They then tripled down, claiming that the plunging respect for academia was just due to some outside right-wing plot rather than contempt for a trillion-dollar industry that wanted to wish all criticisms of itself away. Somehow, they couldn’t understand that this would make them even less respected and trustworthy to the public. Instead, they sidelined truth and helped plunge academia into crisis.

But, of course, it was everyone else’s fault.

[Consumer note: Our Eye Candy du Jour is described at Amazon as an "George Orwell Quote". It is not. The actual quotee has an amusing article at American Thinker: George Orwell is stealing my work.]

Also of note:

  • Trump pays attention to warnings, right? Well, my advice to him would be to pay attention to Charles C.W. Cooke anyway: Biden’s Fate Is a Warning to Trump (gifted link!).

    It is common at present to hear that the president-elect has a “mandate.” If Trump is smart, he will remove that word from his vocabulary. Instead of a “mandate,” he ought to have goals, and those goals ought to line up with those that are shared by the public. Economic growth is a shared goal; ramming Matt Gaetz into the attorney general’s office is not. Renewing his signature tax cuts while avoiding inflationary pressure is a shared goal; treating the other party as if it were filled with traitors and the Constitution as if it were optional is not. Securing the border is a shared goal; indulging the worst whims of Robert F. Kennedy Jr. is not. International peace is a shared goal; feuding with other Republicans in pursuit of “loyalty” is not. Joe Biden won in 2020 on the back of a promise to restore normalcy.

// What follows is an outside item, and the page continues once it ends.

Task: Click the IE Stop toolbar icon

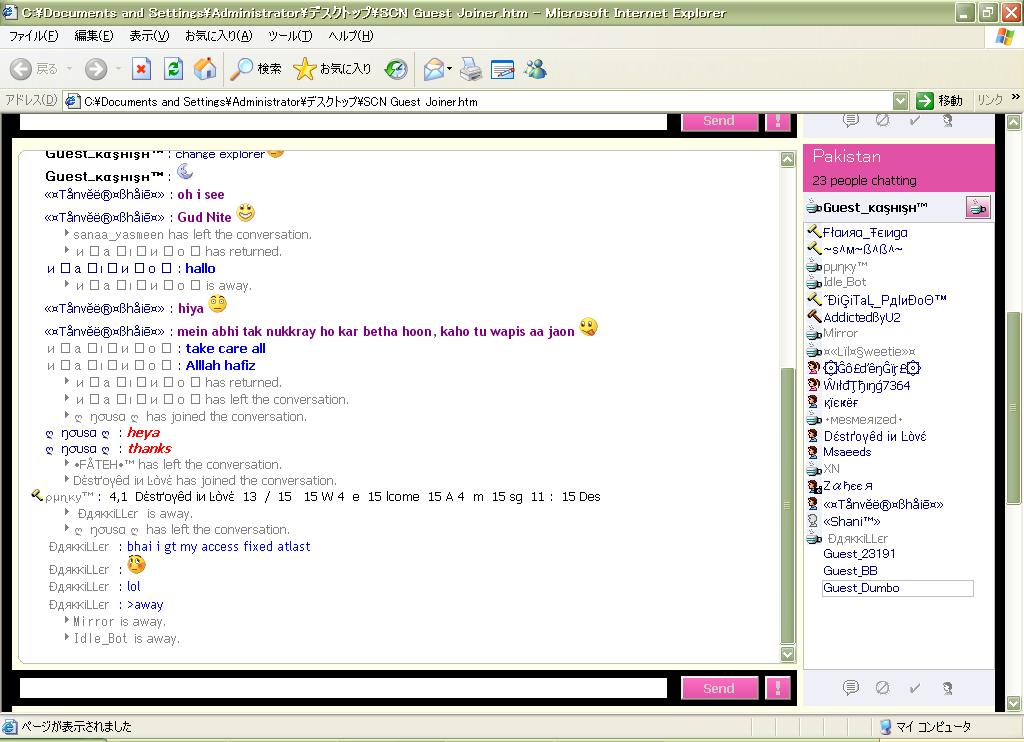Action: click(x=142, y=69)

Once in office, he threw all that out. Joe Biden is a warning. Donald Trump would do well to heed it.

    This is not to say that, as president, Trump should feel obliged to discard every one of his foibles. The man is an eccentric, and his eccentricity is a crucial part of his enduring appeal. Nevertheless, he should understand that the public will tolerate idiosyncrasies from a politician it believes is doing a good job far more readily than from a politician it considers to be feckless, selfish, or distracted from the bread-and-butter of his post. Simply put, Donald Trump’s quirks do not enable his accomplishments; his accomplishments enable his quirks. Latitude is earned, not given. Had the economy been roaring and the world been calm, the Democratic Party might have been able to make “Dark Brandon” happen. Harsh reality put paid to that dream.

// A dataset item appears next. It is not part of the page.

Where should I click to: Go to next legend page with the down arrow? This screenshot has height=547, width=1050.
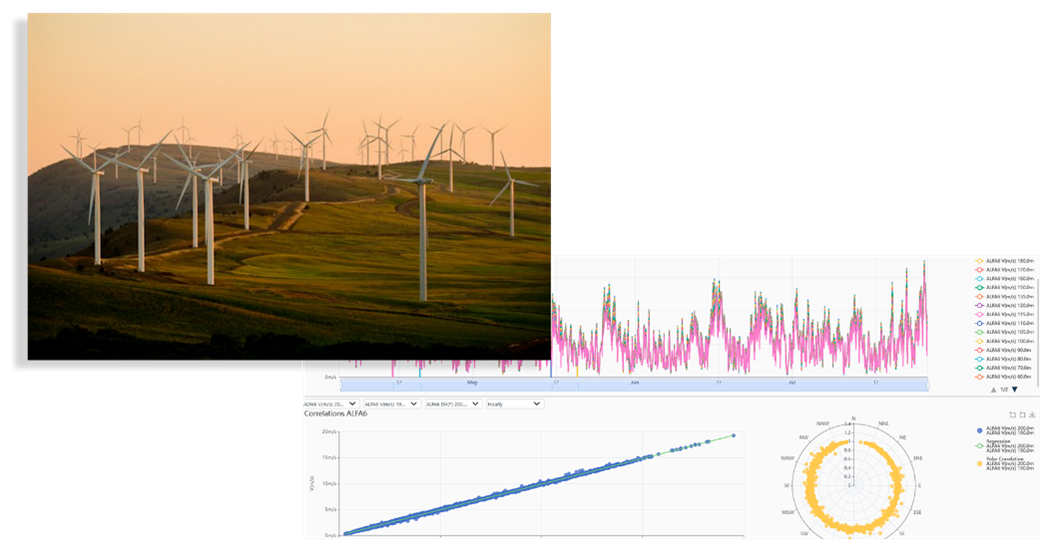coord(1014,389)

    To say, again, the thing I've been saying too much: We will see how that turns out.

  • The only problem with Jacob Sullum's headline is its tense: We Are Going To Learn More About Matt Gaetz's Sex Life Than We Wanted.

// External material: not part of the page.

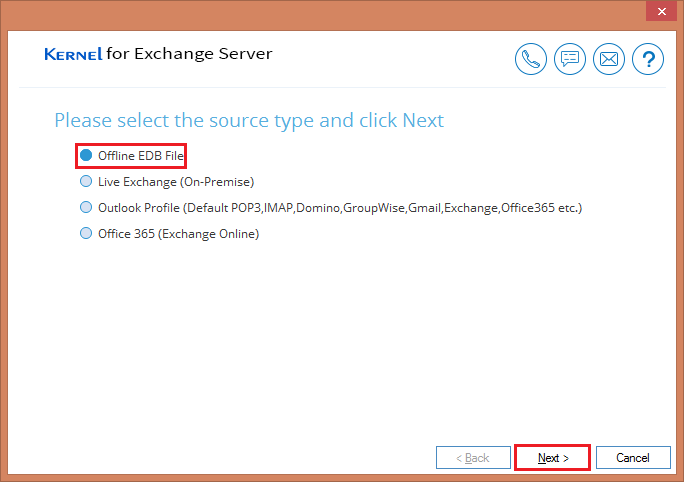Open the live chat icon
The height and width of the screenshot is (482, 684).
pyautogui.click(x=570, y=59)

    Specifically, its future tense. I'm pretty sure I already learned more than I wanted about that. But anyway:

    The fact that former Florida congressman Matt Gaetz lacks relevant legal experience should be enough to kill his nomination as attorney general. The poor judgment he has repeatedly demonstrated, including pointless stunts and intraparty squabbles that irritated his Republican colleagues, only lengthens the odds of his confirmation. But the clincher may end up being the salacious details of a House Ethics Committee report that Gaetz would like to keep under wraps.

    The committee reportedly looked into several possible ethical violations by Gaetz, including allegations that he had sex with an underage girl, used illegal drugs, accepted prohibited gifts, misappropriated campaign funds, and shared sexually explicit videos with his colleagues on the House floor. The New York Times describes the resulting report as "highly critical."

    But, as you may have heard, that report has leaked. Hence, as Bette Davis said in All About Eve: "Fasten your seatbelts, it's going to be a bumpy night!"

    Here's a cheap shot I took on Twitter:

  • What is the opposite of the Golden Rule? Byron York, I think, spies it in the sermon provided by about-to-be Senate Minority Leader Chuck Schumer:

    So this week, Schumer went to the well of the Senate and addressed some remarks to his Republican colleagues. "Another closely contested election now comes to an end," he said. "To my Republican colleagues, I offer a word of caution in good faith: Take care not to misread the will of the people, and do not abandon the need for bipartisanship. After winning an election, the temptation may be to go to the extreme. We've seen that happen over the decades, and it has consistently backfired on the party in power. So, instead of going to the extremes, I remind my colleagues that this body is most effective when it's bipartisan. If we want the next four years in the Senate to be as productive as the last four, the only way that will happen is through bipartisan cooperation."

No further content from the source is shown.